We recently migrated a Vaadin 6 Application to 7.1. The heartbeat mechanism really sounds great to do some cleanup after an UI is not active anymore but the Push-mechanism seems to still prevent that from happening.
I tried to catch the DetachEvents for quite some time. Since i could get it to work in a very basic vaadin project i was wondering what the difference is to our main application. I found some posts in this forum about people having the same problems: The cleanup will not happen if push is enabled. We made some test runs, and the cleanup only happend when push-mode was set to disabled.

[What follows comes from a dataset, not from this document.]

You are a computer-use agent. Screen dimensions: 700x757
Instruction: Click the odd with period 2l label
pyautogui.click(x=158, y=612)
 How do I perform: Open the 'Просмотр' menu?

I was wondering if there is a solution to this problem? Since not beeing able to use push and cleanup at the same time is kind of a big setback. I do understand that there is some server side filtering with heartbeats, like not counting heartbeats as normal client requests to differ when and if a session can be invalidated. Is there some mechanism at place when push is enabled, like not waiting for client requests at all?
Any way around this issue? Changelog for 7.1.3 did not provide any information
Try deploying your app to a real server. I mean another one then the one you’re launching when debugging/running your app in an IDE like Eclipse.

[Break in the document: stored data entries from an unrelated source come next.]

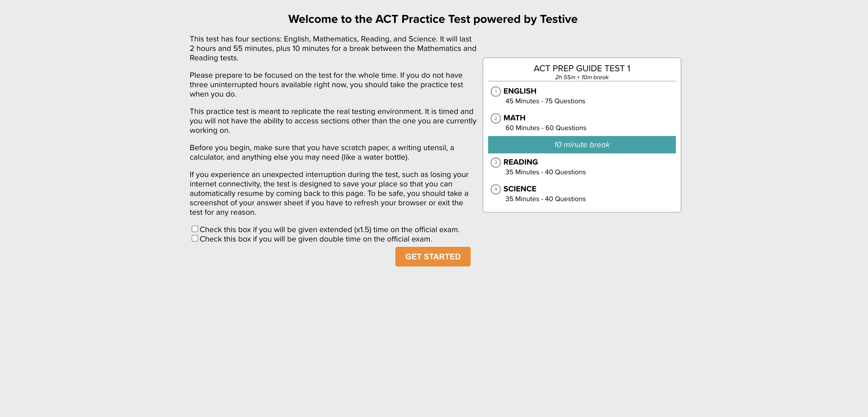Select the MATH section heading
Screen dimensions: 868x417
(x=514, y=118)
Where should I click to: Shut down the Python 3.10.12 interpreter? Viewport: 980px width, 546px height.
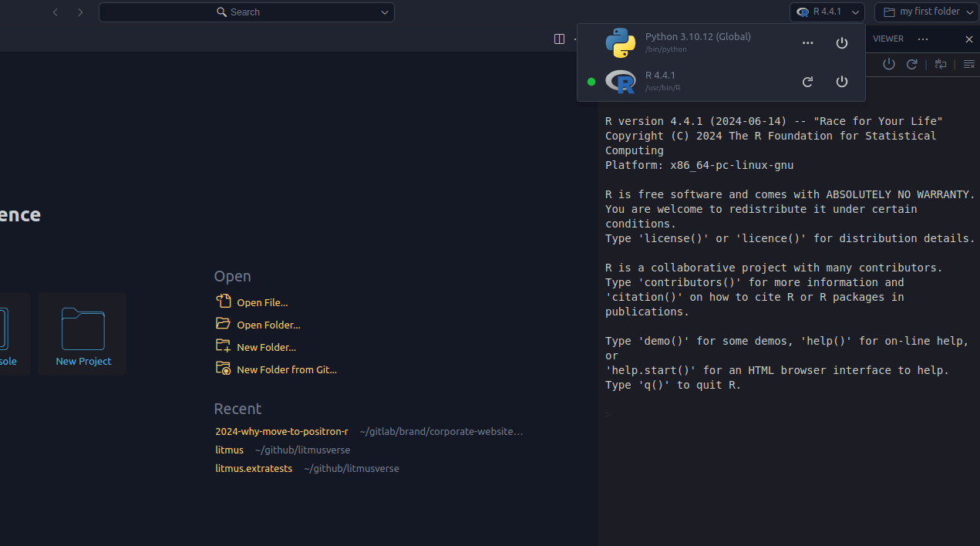tap(841, 42)
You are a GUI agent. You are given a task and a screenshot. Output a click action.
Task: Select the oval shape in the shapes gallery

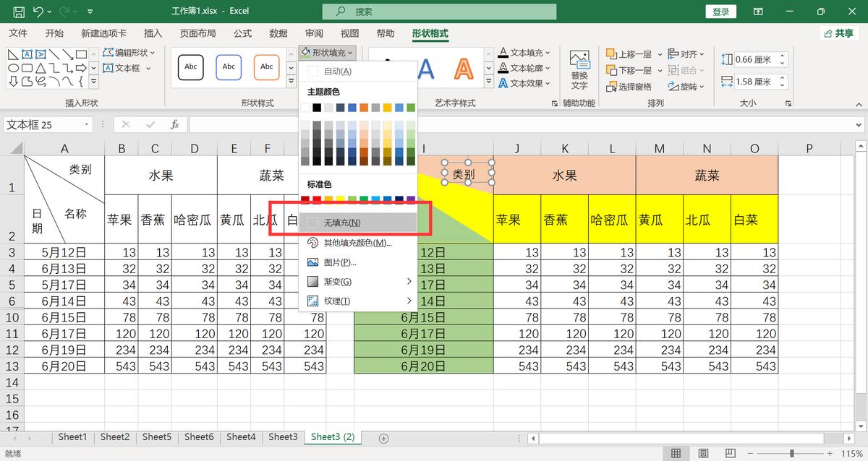(13, 67)
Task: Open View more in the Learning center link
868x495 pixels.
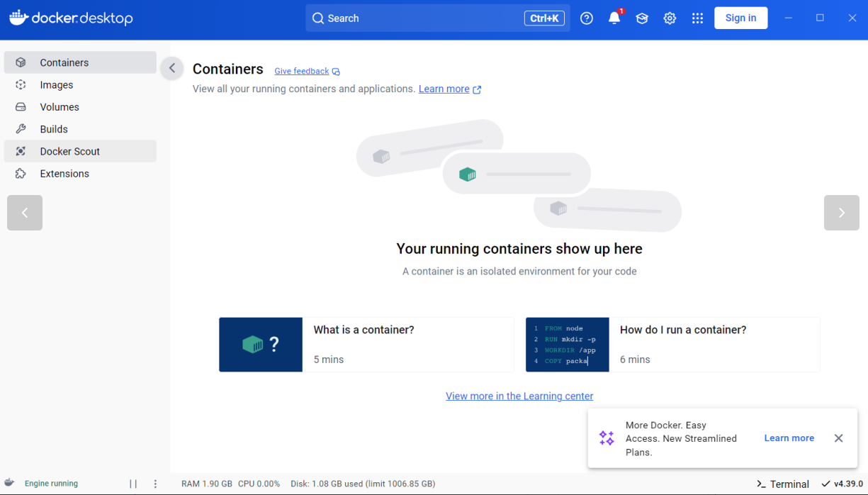Action: click(x=519, y=396)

Have a look at this thread for more information.
Thanks for the tip.
Sadly, i did not help with the issue. I deployed it on JBoss As 7.1.1, still no difference. Tested it with productionmode true and false.

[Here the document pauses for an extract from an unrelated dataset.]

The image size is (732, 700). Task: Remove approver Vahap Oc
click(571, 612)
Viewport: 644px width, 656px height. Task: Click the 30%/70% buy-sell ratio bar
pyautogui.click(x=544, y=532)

I also tried the initial parameter org.atmosphere.cpr.sessionSupport = false, as described in the other thread.
Is there an official statement for this issue? Or any other workarounds/tips?
Did/Could you try deploying your app on something like a Tomcat to see if your problem is serve dependent? If it is you should create a ticket to let the Vaadin Dev Team know about this issue.
Yes, i did test two applications both on JBoss 7.1.1 and Tomcat 7. Both from Eclipse and standalone. In all cases, the sessions did only time out when Push was set to disabled. It just seems that the Push-mode ignores every missing client requests instead of only ignoring non-heartbeat requests.